◆ Data records
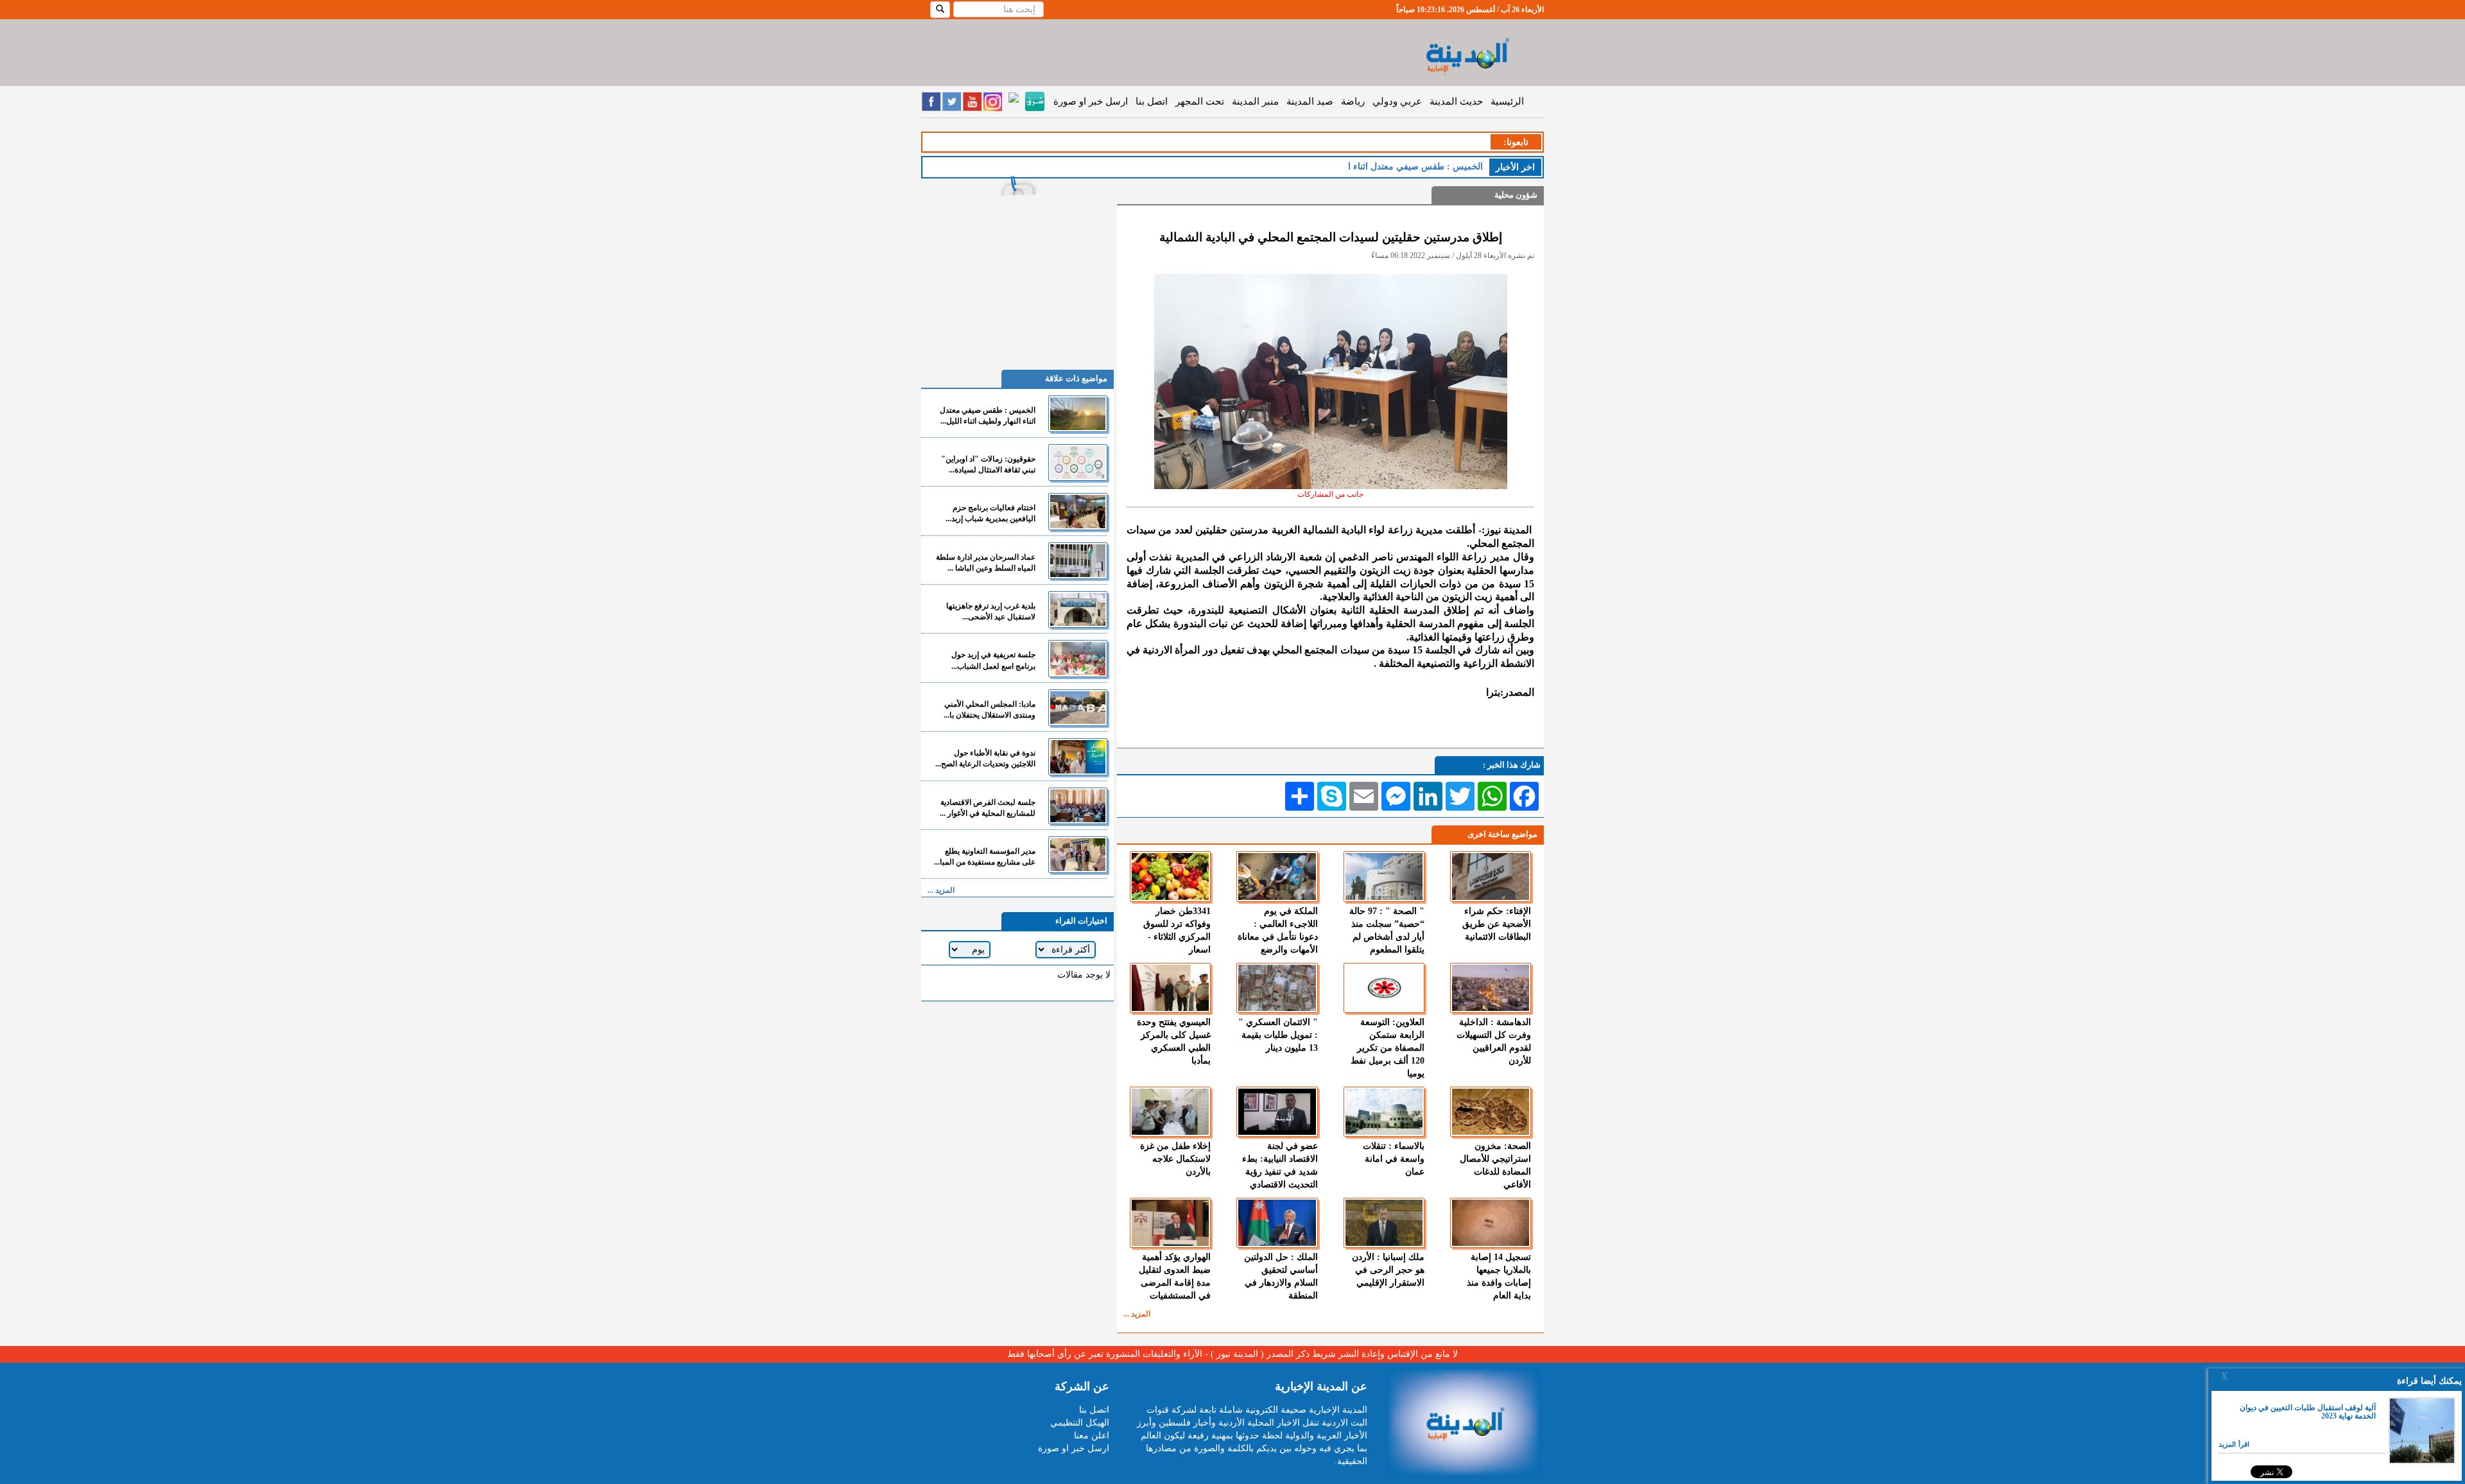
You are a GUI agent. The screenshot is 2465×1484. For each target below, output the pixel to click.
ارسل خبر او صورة (1090, 101)
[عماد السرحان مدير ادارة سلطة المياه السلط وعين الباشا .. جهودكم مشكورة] (1077, 560)
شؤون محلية (1515, 195)
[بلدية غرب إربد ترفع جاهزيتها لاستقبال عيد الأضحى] (1077, 609)
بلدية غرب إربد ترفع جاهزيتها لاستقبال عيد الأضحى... (990, 611)
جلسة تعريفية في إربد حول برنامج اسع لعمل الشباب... (993, 660)
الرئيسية (1507, 101)
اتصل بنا (1152, 101)
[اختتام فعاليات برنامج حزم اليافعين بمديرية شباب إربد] (1077, 511)
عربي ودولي (1397, 101)
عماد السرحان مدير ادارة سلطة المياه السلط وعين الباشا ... (985, 563)
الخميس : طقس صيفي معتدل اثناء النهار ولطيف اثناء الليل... (987, 416)
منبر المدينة (1255, 101)
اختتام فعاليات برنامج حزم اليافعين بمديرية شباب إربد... (990, 513)
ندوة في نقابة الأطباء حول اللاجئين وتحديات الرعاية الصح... (985, 758)
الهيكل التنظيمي (1079, 1423)
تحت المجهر (1199, 101)
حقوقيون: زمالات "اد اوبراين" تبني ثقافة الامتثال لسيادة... (988, 464)
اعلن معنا (1091, 1435)
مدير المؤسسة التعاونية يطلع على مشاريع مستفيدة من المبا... (984, 857)
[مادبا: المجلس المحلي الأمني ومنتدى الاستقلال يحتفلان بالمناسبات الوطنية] (1077, 707)
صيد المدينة (1309, 101)
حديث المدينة (1456, 101)
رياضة (1353, 101)
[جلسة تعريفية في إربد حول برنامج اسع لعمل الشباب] (1077, 658)
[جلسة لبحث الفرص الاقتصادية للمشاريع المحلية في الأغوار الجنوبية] (1077, 806)
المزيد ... (1136, 1313)
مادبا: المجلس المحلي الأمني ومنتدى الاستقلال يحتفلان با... (989, 710)
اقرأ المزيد (2233, 1444)
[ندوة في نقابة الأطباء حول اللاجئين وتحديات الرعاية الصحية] (1077, 756)
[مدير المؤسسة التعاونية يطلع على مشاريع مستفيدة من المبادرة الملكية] (1077, 854)
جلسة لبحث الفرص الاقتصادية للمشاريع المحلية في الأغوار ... (987, 808)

◆ What the task requires
Leaving images out, please output every line of the data exactly.

◆ Solution for this problem
You are a GUI agent. The screenshot is 2465×1484. For each target below, output the pixel to click.
ارسل خبر او صورة (1090, 101)
[عماد السرحان مدير ادارة سلطة المياه السلط وعين الباشا .. جهودكم مشكورة] (1077, 560)
شؤون محلية (1515, 195)
[بلدية غرب إربد ترفع جاهزيتها لاستقبال عيد الأضحى] (1077, 609)
بلدية غرب إربد ترفع جاهزيتها لاستقبال عيد الأضحى... (990, 611)
جلسة تعريفية في إربد حول برنامج اسع لعمل الشباب... (993, 660)
الرئيسية (1507, 101)
اتصل بنا (1152, 101)
[اختتام فعاليات برنامج حزم اليافعين بمديرية شباب إربد] (1077, 511)
عربي ودولي (1397, 101)
عماد السرحان مدير ادارة سلطة المياه السلط وعين الباشا ... (985, 563)
الخميس : طقس صيفي معتدل اثناء النهار ولطيف اثناء الليل... (987, 416)
منبر المدينة (1255, 101)
اختتام فعاليات برنامج حزم اليافعين بمديرية شباب إربد... (990, 513)
ندوة في نقابة الأطباء حول اللاجئين وتحديات الرعاية الصح... (985, 758)
الهيكل التنظيمي (1079, 1423)
تحت المجهر (1199, 101)
حقوقيون: زمالات "اد اوبراين" تبني ثقافة الامتثال لسيادة... (988, 464)
اعلن معنا (1091, 1435)
مدير المؤسسة التعاونية يطلع على مشاريع مستفيدة من المبا... (984, 857)
[مادبا: المجلس المحلي الأمني ومنتدى الاستقلال يحتفلان بالمناسبات الوطنية] (1077, 707)
صيد المدينة (1309, 101)
حديث المدينة (1456, 101)
رياضة (1353, 101)
[جلسة تعريفية في إربد حول برنامج اسع لعمل الشباب] (1077, 658)
[جلسة لبحث الفرص الاقتصادية للمشاريع المحلية في الأغوار الجنوبية] (1077, 806)
المزيد ... (1136, 1313)
مادبا: المجلس المحلي الأمني ومنتدى الاستقلال يحتفلان با... (989, 710)
اقرأ المزيد (2233, 1444)
[ندوة في نقابة الأطباء حول اللاجئين وتحديات الرعاية الصحية] (1077, 756)
[مدير المؤسسة التعاونية يطلع على مشاريع مستفيدة من المبادرة الملكية] (1077, 854)
جلسة لبحث الفرص الاقتصادية للمشاريع المحلية في الأغوار ... (987, 808)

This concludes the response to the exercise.